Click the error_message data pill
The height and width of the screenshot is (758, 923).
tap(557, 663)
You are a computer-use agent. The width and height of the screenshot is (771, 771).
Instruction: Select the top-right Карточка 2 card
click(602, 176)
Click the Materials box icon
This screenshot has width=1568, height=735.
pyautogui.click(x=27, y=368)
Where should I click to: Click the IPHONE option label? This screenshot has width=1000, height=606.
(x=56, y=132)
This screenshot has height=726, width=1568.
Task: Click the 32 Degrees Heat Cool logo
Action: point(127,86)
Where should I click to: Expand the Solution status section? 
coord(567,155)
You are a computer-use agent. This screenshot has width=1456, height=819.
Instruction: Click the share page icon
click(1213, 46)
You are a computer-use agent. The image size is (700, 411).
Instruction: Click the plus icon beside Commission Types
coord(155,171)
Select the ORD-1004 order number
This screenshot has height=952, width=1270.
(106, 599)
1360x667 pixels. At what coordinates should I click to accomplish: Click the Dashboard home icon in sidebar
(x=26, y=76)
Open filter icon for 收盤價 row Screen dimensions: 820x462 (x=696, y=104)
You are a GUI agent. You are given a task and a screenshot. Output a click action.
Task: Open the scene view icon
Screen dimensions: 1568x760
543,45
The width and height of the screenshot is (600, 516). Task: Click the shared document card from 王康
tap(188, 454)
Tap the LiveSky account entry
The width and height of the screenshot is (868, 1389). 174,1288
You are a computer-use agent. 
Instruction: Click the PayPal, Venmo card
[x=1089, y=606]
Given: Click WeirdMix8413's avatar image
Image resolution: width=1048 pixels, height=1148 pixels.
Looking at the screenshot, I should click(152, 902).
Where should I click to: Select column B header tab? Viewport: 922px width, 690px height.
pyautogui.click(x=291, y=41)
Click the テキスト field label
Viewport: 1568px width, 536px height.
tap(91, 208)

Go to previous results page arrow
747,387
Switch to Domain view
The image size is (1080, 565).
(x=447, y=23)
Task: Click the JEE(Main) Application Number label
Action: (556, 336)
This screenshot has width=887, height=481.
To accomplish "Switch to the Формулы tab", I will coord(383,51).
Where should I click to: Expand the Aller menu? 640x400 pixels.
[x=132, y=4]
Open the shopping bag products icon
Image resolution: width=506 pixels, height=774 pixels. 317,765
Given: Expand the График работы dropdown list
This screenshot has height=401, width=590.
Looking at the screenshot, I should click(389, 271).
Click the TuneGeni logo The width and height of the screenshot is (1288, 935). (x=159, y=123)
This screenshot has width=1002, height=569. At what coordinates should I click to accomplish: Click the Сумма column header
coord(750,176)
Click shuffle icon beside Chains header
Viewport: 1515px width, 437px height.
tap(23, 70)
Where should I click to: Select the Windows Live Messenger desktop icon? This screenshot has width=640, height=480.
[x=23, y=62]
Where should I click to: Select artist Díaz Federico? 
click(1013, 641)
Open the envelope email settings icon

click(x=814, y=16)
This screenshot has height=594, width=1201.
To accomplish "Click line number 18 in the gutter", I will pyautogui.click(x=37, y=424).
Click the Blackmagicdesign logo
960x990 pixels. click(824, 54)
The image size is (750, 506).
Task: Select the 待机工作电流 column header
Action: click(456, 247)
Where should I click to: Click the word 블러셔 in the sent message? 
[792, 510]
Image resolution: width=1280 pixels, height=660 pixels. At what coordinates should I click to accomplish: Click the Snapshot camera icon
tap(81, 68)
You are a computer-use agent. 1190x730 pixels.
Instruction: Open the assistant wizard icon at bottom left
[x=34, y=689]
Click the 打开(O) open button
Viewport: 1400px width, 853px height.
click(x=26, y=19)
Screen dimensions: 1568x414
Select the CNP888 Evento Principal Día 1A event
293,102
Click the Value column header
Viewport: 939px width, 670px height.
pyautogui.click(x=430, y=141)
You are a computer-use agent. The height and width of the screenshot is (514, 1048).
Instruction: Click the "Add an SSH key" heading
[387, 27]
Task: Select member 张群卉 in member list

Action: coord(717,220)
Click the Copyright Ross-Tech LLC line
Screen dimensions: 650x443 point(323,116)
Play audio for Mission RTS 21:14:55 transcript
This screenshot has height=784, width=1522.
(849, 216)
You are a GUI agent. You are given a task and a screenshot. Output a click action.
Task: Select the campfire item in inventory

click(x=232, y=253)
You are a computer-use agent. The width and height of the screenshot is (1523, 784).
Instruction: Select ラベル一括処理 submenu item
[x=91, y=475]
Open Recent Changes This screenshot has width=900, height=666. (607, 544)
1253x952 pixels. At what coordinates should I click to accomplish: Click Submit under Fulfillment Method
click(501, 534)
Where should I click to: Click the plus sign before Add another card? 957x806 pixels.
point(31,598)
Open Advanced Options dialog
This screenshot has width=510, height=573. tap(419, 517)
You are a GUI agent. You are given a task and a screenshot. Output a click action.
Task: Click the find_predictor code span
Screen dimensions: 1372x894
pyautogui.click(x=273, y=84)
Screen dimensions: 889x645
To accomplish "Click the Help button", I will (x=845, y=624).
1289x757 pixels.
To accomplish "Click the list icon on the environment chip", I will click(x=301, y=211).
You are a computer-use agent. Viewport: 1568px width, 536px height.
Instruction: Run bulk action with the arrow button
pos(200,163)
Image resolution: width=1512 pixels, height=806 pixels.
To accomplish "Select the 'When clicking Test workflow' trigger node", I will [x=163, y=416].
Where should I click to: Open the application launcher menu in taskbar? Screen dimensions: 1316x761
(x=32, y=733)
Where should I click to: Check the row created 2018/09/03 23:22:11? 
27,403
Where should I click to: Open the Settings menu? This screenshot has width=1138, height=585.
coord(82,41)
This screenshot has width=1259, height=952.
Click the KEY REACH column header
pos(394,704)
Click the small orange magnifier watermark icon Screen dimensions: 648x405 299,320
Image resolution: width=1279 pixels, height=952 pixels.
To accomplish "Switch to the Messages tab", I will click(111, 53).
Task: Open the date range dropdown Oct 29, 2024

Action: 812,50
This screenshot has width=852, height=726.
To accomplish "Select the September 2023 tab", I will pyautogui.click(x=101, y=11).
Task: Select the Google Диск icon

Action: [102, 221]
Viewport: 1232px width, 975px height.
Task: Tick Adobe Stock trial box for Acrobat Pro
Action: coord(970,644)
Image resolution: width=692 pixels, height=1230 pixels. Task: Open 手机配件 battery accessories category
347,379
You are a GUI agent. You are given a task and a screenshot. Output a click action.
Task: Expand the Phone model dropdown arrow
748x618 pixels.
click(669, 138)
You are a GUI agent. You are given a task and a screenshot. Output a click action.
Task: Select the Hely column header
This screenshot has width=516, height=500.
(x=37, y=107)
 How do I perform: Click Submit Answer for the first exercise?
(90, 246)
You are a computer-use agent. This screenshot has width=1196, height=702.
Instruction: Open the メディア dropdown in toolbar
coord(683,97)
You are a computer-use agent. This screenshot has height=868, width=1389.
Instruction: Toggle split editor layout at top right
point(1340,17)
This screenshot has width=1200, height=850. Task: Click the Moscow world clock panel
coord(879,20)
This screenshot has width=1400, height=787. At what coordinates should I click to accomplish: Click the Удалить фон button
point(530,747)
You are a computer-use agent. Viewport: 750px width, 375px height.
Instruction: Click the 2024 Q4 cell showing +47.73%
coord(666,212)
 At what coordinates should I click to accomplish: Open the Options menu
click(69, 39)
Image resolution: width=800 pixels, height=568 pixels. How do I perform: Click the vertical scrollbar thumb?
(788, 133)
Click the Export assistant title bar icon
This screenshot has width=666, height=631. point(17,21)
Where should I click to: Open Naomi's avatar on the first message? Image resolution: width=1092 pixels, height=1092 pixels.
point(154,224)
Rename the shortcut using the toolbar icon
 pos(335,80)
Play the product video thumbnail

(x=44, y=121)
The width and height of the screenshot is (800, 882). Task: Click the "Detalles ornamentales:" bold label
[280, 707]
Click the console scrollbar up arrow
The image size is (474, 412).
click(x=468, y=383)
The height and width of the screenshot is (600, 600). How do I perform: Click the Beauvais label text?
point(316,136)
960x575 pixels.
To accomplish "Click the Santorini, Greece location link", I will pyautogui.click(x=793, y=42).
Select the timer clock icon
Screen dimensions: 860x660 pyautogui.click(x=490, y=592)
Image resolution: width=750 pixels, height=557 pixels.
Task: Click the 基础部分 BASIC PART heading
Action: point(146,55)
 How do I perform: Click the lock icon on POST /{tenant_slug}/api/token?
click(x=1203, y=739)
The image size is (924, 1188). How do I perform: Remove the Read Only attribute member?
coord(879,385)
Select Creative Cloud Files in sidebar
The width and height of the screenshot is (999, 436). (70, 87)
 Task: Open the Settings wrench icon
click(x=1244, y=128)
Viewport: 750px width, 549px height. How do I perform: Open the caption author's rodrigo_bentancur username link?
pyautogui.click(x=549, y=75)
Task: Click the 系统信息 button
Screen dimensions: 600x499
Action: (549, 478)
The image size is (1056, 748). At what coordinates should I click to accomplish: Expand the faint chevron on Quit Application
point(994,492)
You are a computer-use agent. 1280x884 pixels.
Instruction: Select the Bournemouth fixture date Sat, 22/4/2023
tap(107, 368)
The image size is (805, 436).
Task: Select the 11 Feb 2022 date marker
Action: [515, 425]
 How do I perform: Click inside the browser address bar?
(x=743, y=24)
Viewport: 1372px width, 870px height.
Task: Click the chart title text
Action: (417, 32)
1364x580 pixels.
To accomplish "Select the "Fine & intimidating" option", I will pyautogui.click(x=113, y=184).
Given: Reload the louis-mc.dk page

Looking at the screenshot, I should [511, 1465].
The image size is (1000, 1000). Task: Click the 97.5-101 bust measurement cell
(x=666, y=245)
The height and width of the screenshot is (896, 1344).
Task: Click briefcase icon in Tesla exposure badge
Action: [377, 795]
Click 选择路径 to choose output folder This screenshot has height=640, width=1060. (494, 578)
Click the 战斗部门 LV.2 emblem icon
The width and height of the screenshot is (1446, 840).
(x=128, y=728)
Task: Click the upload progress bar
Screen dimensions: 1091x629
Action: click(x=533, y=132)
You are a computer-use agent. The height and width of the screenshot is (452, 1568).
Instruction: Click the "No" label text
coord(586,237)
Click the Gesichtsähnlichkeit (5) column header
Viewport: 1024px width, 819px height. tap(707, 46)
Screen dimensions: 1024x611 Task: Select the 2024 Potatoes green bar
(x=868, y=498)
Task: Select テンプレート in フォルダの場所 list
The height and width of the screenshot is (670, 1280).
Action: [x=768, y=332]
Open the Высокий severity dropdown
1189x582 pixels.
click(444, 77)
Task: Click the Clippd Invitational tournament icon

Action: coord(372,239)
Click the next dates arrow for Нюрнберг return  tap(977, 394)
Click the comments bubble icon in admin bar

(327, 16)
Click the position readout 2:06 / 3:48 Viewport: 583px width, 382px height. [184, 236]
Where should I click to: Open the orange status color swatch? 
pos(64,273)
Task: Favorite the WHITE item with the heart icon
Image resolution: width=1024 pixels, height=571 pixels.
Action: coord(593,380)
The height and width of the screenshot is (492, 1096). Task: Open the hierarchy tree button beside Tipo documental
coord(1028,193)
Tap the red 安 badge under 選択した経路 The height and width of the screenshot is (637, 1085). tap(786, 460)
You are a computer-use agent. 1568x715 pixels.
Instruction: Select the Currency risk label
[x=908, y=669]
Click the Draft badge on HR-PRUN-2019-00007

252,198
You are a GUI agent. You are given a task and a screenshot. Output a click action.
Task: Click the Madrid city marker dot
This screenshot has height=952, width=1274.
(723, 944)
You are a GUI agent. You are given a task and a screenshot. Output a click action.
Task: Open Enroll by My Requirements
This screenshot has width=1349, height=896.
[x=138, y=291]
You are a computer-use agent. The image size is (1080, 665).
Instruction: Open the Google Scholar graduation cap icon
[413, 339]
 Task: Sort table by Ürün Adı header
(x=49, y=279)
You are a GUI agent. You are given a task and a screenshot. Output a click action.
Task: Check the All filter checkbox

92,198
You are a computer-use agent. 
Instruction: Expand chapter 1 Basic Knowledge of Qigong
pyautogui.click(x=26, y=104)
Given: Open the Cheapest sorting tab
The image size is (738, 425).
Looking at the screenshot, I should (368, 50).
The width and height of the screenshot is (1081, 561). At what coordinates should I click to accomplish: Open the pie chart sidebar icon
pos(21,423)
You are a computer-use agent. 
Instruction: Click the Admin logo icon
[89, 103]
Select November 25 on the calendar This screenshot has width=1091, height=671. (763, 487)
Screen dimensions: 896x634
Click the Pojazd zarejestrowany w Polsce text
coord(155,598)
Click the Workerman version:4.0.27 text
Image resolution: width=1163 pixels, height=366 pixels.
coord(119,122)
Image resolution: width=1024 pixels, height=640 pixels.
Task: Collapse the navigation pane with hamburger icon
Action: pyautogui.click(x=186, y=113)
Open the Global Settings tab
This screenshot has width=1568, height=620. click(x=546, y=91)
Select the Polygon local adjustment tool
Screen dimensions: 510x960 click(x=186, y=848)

Exercise goal: Please copy out the part of the listing above that begins with the line containing "Viewport: 750px width, 549px" and ends with the line containing "Action: (417, 32)", both included, reproducing each line verbatim.

Response to the task:
Viewport: 750px width, 549px height. How do I perform: Open the caption author's rodrigo_bentancur username link?
pyautogui.click(x=549, y=75)
Task: Click the 系统信息 button
Screen dimensions: 600x499
Action: (549, 478)
The image size is (1056, 748). At what coordinates should I click to accomplish: Expand the faint chevron on Quit Application
point(994,492)
You are a computer-use agent. 1280x884 pixels.
Instruction: Select the Bournemouth fixture date Sat, 22/4/2023
tap(107, 368)
The image size is (805, 436).
Task: Select the 11 Feb 2022 date marker
Action: [515, 425]
 How do I perform: Click inside the browser address bar?
(x=743, y=24)
Viewport: 1372px width, 870px height.
Task: Click the chart title text
Action: (417, 32)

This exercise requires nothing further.